Estimated Token Usage Per Job
Job scoring & cover letter (every job)
One LLM call per scraped job — scores the job against your CV and generates a cover letter for fits.
| Component | Tokens (approx) |
|---|---|
| System prompt | ~300 |
| CV text | ~500–800 |
| Job description | ~500–1,000 |
| Output (score + cover letter) | ~400–600 |
| Total | ~1,700–2,700 |
Email eligibility check (fit jobs with AUTO_EMAIL enabled)
A second LLM call runs only on jobs that scored ≥ FILTERING_SCORE and whose description contains an email hint. It receives the job description and the cover letter from step 1, determines whether the job actually requires applying via email, and if so extracts the recipient address and generates a professional application email body.
| Component | Tokens (approx) |
|---|---|
| System prompt | ~300 |
| Job description | ~500–1,000 |
| Cover letter (from scoring step) | ~200–400 |
| Job title + company + sender name | ~20–30 |
| Output (JSON with email body or false) | ~200–400 |
| Total | ~1,200–2,200 |
Summary
| Scenario | LLM Calls | Tokens per job (approx) |
|---|---|---|
Scoring only (AUTO_EMAIL off) |
1 | ~1,700–2,700 |
Scoring + email check (AUTO_EMAIL on, job has email hint) |
2 | ~2,900–4,900 |
Note: The email LLM call only runs on fit jobs whose description matches an email pattern — typically a small fraction of total scraped jobs. Most jobs still consume only the scoring tokens.
Docker Services
| Service | Image | Port | Purpose |
|---|---|---|---|
n8n |
Custom (built from n8n/Dockerfile based on n8nio/n8n:2.11.4) |
5678 |
Workflow automation engine with auto-import |
find-me-job-python-api |
Custom (built from python-api/Dockerfile based on python:3.12-slim) |
8001 |
FastAPI sidecar (SQLModel ORM, Alembic migrations) for DB, CV, and params |
find-me-job-dashboard |
Custom (built from dashboard/Dockerfile based on python:3.12-slim) |
8501 |
Streamlit dashboard for analytics and job management |
find-me-job-tunnel |
cloudflare/cloudflared:2026.3.0 |
20241 |
Cloudflare Quick Tunnel - exposes the dashboard via a public trycloudflare.com URL |
The n8n service uses a custom Docker image that automatically imports workflows from the workflows/ directory on first start. Subsequent starts skip the import to preserve any manual changes made within n8n.
Useful commands
docker compose up -d # Start all services
docker compose up -d --build # Rebuild images after code changes
docker compose logs -f python-api # Tail API logs
docker compose down # Stop everything
docker compose down -v # Stop and wipe all data (database + n8n state)

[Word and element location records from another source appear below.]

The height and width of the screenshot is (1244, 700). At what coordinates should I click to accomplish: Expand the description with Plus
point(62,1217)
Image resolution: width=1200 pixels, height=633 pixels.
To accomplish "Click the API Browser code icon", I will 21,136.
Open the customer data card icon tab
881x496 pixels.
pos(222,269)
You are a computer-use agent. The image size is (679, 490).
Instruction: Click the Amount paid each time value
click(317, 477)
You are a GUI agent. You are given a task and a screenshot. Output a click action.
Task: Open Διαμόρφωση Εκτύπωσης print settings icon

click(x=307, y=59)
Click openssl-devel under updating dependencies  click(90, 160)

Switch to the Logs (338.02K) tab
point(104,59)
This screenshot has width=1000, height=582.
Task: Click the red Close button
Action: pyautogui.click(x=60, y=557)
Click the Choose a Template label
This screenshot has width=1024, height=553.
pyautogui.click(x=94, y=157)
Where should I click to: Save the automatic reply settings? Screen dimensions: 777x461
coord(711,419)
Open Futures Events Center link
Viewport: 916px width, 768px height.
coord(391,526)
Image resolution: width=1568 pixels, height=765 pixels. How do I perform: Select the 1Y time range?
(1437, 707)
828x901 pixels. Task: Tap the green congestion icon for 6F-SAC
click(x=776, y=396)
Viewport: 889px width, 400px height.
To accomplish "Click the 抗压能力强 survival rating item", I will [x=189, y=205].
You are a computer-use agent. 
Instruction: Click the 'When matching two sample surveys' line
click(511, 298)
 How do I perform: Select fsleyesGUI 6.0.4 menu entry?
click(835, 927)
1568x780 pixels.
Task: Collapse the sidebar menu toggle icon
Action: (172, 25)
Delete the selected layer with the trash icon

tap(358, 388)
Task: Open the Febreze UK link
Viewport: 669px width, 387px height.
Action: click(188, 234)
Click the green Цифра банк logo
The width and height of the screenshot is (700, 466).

# Force re-import of workflows on next start
docker exec n8n rm /home/node/.n8n/.imported && docker restart n8n
Download Size
Estimated download size on first docker compose up -d:
| Component | Download Size |
|---|---|
n8n Docker image (n8nio/n8n:2.11.4) |
~300 MB |
Python base image (python:3.12-slim) (shared by API + dashboard) |
~50 MB |
| Dashboard pip dependencies (Streamlit, Plotly) | ~50 MB |
Cloudflared image (cloudflare/cloudflared:2026.3.0) |
~30 MB |
| Total download | ~430 MB |
The SQLite database and n8n internal data (in data/) grow over time but typically stay under a few MB.
License
MIT License - see LICENSE for details.